On Wednesday evening, police used tear gas and water cannon to disperse demonstrators in Ankara's central Kizilay Square.
The situation was quieter in Istanbul however, for the first time since the unrest began last Friday.
It was a heavy-handed response to a peaceful demonstration in Istanbul that sparked nationwide anti-government protests denouncing Erdogan, in power since 2002.
Most of the anger has been directed at Erdogan, who has dismissed the protesters as "extremists".
Turkey's Nobel Prize-winning novelist Orhan Pamuk blamed the government for the unrest in a scathing article published online by Hurriyet daily.
He denounced the authorities for having failed to consult the public over plans to redevelop the Istanbul park, the issue that sparked the initial protests on Friday.
"This insensitive policy is no doubt part of the ever more authoritarian and repressive attitude of the government," he wrote.
Internationally renowned pianist, Fazil Say, voiced support for the protests.
At a concert in the western port city of Izmir, he banged pots and pans before a concert Wednesday, a reference to nightly anti-government protests, local media reported
Delighted members of his audience responded in kind, chanting "Everywhere is Taksim, everywhere is resistance."
Say has had his own battle with the authorities: he has won a retrial for his conviction for blasphemy earlier this month.
Two people have been killed in the seven days of unrest nationwide, according to doctors and officials.
The national doctors' union has said more than 4,000 had been injured, 43 of them seriously, as police tried to quell the protests with tear gas, pepper spray and water cannon.
But Turkey, while acknowledging some police excesses, has hit back at criticism of its handling of the crisis, a Turkish foreign ministry source told AFP.
The diplomat, speaking on condition of anonymity, said Foreign Minister Ahmet Davutoglu had told US Secretary of State John Kerry in a phone call Tuesday: "Turkey is not a second-class democracy."
Turkey's Western allies have voiced concern in recent days over the police violence.
Davutoglu assured Kerry an investigation was under way into the police response.
He played down the demonstrations, likening them to the Occupy Wall Street movement in the US in 2011, the source said.
The tough police action has hardened Turkey's protest movement, drawing in labour unions that represent hundreds of thousands of people.
Erdogan's critics say he has become increasingly authoritarian.

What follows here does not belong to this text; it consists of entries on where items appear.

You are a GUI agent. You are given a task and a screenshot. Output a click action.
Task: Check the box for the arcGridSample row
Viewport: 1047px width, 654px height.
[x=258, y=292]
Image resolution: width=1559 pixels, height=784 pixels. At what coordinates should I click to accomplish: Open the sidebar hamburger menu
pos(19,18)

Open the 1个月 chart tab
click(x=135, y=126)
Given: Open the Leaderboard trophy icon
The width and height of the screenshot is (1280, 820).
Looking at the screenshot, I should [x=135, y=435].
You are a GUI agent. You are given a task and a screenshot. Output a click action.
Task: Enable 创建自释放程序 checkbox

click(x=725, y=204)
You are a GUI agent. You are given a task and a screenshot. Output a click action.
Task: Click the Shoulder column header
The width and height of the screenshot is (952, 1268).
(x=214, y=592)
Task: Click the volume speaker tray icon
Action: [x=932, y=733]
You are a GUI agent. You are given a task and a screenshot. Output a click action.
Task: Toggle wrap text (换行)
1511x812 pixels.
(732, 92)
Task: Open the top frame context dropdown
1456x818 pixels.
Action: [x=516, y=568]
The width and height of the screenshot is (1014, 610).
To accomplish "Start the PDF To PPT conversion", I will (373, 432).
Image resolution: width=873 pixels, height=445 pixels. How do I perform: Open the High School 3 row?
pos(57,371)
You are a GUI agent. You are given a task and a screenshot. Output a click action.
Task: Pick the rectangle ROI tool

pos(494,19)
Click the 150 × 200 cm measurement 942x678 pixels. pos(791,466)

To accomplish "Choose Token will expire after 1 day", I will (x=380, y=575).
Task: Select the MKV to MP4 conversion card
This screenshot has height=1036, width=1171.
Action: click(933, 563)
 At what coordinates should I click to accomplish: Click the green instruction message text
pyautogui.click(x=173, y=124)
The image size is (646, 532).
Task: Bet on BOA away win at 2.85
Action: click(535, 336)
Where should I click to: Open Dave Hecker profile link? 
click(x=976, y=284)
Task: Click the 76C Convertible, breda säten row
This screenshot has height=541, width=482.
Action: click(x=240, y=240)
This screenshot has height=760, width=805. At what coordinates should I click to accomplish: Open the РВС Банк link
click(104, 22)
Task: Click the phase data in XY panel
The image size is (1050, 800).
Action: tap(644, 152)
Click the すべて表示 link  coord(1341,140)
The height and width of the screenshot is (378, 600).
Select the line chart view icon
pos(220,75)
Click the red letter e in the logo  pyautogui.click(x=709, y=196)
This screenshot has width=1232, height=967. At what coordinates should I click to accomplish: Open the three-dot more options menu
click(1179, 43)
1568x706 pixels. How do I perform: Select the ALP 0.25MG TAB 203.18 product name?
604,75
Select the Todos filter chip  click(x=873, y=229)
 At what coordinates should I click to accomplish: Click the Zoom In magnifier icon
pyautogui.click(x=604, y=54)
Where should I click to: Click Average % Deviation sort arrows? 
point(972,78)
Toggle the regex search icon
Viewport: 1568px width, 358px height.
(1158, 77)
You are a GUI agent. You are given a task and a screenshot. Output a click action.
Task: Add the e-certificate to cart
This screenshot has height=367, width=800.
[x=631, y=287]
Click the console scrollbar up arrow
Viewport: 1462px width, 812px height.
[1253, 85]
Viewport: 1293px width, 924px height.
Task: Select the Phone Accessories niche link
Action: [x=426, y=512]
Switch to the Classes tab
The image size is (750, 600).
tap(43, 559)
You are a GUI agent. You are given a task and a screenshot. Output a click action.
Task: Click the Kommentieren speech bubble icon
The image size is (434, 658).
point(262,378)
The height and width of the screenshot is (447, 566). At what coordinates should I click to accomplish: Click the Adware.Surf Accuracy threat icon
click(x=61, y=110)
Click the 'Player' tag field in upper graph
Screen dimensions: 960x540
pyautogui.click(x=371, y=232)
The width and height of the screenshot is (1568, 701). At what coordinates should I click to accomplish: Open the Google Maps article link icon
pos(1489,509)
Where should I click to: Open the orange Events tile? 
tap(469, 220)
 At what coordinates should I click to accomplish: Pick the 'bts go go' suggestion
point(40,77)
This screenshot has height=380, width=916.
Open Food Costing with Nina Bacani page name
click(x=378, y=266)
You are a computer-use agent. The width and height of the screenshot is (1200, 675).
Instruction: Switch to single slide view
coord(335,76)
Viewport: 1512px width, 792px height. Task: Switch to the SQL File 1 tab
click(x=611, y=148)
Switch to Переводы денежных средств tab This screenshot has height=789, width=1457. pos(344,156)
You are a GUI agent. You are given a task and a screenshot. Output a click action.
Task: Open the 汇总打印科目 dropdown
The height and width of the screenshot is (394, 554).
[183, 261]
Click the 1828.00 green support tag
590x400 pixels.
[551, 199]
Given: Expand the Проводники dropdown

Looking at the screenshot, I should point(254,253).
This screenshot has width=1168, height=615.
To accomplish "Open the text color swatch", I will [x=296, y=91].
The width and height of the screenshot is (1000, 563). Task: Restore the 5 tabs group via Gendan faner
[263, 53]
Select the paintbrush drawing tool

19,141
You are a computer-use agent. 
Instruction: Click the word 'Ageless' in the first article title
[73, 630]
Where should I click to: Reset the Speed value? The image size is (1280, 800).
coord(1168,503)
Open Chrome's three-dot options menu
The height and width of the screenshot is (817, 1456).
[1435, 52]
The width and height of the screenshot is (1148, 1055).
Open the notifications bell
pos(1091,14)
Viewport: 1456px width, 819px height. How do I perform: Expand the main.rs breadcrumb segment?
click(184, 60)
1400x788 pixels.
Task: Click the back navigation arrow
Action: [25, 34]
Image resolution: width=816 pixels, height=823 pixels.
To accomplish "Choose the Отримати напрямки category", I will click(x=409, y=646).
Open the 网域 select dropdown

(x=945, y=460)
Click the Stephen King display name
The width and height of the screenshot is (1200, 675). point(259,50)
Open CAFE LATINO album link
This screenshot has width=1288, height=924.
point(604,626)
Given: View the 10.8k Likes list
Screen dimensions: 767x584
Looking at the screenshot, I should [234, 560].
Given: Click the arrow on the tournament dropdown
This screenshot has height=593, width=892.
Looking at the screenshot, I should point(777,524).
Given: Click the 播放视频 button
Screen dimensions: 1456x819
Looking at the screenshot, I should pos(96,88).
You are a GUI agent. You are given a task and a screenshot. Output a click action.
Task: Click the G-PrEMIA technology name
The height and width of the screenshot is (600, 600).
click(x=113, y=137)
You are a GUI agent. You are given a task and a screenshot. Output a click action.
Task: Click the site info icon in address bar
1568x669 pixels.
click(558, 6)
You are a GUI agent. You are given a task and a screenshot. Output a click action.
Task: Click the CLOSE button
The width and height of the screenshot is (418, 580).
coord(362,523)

They have accused him of seeking to force conservative Islamic values on Turkey, a mainly Muslim but constitutionally secular nation.
In the premier's absence, Deputy Prime Minister Bulent Arinc on Tuesday apologised to wounded protesters and promised that the government had "learnt its lesson".
He met with representatives of some of the protesters, who urged him to sack the police chiefs in cities where officers had used excessive force and to ban the use of tear gas against protesters.
Sitting at the crossroads of East and West, Turkey has long aspired to join the European Union, which sets strict requirements on human rights for prospective members.
Erdogan's Justice and Development Party (AKP) first took power in 2002 and has won three elections in a row.
Erdogan has told protesters they should wait to express their views in elections next year, when observers expect him to run for president.